[Recorded data]
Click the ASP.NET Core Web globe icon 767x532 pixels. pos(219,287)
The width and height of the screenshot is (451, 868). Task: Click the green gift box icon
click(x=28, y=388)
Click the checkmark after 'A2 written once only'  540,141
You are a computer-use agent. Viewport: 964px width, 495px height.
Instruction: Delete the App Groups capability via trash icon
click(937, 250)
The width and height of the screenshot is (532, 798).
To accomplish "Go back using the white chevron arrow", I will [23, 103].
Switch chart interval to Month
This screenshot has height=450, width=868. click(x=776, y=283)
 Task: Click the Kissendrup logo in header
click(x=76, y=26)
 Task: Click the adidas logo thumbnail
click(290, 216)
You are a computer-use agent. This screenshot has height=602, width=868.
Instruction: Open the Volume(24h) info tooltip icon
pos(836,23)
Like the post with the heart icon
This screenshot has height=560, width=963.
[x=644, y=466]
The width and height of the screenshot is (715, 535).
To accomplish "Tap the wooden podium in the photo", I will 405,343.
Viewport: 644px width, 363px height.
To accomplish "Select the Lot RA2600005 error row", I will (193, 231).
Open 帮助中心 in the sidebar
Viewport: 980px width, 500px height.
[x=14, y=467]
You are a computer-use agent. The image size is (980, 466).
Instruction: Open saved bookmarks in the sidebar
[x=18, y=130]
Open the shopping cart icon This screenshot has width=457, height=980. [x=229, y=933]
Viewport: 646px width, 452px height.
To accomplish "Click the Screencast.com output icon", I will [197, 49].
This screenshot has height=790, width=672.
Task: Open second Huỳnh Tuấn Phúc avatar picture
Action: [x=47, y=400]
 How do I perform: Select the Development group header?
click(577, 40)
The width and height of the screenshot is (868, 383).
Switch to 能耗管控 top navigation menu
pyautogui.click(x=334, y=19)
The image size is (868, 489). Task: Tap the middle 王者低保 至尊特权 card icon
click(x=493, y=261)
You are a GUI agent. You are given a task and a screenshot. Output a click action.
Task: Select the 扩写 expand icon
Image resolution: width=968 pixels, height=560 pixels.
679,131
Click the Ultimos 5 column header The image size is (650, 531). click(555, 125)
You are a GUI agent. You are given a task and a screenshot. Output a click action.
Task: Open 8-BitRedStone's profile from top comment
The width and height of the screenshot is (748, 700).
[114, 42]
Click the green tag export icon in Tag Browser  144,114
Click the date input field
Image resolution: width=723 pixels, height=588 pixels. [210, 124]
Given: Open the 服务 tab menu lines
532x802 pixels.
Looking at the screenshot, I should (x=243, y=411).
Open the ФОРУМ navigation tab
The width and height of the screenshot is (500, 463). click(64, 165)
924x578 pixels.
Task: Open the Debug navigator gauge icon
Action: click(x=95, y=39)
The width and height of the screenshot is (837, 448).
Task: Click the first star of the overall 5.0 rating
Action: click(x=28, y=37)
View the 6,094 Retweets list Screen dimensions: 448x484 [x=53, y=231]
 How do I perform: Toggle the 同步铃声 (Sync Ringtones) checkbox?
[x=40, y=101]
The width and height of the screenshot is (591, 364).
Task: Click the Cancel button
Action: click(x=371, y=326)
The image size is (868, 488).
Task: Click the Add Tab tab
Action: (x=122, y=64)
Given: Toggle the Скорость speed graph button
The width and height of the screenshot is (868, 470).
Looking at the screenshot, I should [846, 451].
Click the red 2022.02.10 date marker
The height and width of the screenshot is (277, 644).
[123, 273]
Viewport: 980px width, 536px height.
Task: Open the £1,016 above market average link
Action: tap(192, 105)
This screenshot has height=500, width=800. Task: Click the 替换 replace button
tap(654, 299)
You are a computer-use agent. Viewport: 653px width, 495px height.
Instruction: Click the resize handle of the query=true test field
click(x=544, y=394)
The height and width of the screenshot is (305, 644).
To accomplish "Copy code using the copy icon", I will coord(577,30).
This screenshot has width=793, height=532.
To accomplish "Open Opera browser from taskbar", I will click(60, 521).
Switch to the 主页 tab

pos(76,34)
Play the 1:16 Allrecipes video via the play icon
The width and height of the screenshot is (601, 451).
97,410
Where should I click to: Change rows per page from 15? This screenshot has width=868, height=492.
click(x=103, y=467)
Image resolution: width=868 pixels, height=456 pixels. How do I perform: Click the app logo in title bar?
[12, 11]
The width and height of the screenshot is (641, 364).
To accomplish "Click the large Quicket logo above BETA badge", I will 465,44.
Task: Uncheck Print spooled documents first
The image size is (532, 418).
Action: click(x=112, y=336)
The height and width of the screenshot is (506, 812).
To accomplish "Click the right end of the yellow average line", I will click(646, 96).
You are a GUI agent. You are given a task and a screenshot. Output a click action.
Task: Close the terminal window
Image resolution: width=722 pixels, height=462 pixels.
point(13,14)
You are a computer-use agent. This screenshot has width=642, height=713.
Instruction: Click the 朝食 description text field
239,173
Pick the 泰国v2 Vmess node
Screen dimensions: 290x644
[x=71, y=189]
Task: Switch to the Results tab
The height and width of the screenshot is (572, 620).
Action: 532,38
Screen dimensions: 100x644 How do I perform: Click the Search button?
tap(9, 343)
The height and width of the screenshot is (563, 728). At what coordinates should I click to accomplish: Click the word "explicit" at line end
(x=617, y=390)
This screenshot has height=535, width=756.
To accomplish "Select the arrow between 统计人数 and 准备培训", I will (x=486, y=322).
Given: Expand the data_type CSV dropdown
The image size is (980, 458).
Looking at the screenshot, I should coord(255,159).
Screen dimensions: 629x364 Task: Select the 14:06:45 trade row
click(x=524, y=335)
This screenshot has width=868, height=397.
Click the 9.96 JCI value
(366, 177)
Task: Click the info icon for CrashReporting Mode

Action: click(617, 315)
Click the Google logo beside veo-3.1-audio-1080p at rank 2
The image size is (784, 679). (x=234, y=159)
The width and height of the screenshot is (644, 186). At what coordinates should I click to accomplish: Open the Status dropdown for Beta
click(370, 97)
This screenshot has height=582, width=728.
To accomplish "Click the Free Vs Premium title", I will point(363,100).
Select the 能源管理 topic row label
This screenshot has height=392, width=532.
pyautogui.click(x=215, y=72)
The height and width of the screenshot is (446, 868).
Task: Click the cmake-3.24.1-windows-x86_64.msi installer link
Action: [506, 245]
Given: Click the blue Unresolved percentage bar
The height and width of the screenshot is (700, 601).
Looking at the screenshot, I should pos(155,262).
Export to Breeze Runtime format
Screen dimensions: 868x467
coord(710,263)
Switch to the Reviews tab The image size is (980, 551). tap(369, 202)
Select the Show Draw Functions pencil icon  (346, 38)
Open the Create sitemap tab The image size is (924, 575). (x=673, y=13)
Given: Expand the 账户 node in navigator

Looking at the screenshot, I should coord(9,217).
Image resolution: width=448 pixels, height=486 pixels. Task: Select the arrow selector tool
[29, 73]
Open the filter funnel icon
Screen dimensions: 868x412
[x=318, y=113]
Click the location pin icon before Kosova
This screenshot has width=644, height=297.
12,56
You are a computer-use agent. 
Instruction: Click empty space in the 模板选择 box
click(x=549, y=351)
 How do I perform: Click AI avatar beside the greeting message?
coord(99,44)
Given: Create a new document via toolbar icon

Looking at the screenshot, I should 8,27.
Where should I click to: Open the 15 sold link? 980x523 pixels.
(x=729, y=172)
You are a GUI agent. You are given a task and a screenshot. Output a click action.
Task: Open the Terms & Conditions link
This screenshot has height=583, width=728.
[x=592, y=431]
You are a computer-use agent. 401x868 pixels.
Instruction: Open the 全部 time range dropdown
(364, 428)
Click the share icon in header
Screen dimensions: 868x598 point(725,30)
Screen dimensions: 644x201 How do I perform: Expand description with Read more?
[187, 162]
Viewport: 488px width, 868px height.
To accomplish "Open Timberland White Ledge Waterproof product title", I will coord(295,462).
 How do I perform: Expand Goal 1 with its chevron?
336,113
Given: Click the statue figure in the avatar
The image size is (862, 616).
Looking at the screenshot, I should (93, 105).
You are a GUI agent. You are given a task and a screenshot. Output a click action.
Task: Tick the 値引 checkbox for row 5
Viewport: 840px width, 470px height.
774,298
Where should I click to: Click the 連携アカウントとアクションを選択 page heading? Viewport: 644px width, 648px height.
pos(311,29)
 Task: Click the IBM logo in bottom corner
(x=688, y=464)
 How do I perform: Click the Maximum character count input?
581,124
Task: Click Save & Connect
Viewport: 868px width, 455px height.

> **TASK DIRECTIONS**
Every line of the records above that contains the word "computer" should be counted, and only the total given.

> **SOLUTION TO THE PROBLEM**
7